What the exercise asks: In the records below, find the line with "Open the Measure tool under Inspect"; retype that line and all the following lines through the end, exactly, and add nothing.

[Stored data entries]

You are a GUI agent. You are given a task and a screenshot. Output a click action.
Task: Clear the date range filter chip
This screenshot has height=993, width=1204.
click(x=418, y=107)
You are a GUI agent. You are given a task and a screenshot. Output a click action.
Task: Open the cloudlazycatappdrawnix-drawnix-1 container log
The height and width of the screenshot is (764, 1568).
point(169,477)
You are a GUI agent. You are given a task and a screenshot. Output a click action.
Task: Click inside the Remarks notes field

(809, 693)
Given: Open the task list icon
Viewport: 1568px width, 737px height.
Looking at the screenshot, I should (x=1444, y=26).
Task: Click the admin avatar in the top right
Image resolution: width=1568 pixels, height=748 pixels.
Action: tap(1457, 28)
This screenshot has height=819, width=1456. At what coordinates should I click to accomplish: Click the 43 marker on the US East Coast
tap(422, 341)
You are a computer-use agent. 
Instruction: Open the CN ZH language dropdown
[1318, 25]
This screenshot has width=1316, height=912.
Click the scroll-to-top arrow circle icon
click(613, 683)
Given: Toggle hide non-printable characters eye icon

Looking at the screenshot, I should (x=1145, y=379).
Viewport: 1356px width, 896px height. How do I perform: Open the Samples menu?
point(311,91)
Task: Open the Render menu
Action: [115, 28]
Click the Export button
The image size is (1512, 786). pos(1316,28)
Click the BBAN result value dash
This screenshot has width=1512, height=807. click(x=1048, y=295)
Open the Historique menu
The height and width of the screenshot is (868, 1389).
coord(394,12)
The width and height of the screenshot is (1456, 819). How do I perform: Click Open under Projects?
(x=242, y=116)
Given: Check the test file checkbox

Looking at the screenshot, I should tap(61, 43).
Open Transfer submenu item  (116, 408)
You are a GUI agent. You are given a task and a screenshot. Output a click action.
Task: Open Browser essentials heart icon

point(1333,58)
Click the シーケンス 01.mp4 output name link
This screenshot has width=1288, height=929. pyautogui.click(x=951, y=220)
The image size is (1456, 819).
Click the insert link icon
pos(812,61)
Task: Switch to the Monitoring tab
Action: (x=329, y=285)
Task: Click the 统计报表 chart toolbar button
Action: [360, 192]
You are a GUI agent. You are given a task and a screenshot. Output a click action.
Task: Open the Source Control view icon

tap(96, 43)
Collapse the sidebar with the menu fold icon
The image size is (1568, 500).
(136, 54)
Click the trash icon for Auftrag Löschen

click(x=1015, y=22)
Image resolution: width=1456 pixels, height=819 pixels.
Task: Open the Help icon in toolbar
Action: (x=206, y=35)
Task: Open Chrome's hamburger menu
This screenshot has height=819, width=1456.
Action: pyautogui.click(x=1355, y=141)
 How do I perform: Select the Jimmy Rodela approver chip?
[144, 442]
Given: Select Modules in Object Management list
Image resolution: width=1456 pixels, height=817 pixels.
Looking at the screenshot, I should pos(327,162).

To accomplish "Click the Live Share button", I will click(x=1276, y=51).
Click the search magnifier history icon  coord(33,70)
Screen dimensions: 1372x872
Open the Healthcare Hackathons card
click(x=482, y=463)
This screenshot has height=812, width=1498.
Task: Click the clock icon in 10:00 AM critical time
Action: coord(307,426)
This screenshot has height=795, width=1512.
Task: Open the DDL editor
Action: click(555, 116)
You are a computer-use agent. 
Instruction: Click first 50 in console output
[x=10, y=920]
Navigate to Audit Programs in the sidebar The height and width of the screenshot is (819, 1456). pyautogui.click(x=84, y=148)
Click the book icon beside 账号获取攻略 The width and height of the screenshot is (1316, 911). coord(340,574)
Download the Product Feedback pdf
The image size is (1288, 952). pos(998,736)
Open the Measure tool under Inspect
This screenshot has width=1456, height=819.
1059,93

Answer section:
Open the Measure tool under Inspect
This screenshot has width=1456, height=819.
1059,93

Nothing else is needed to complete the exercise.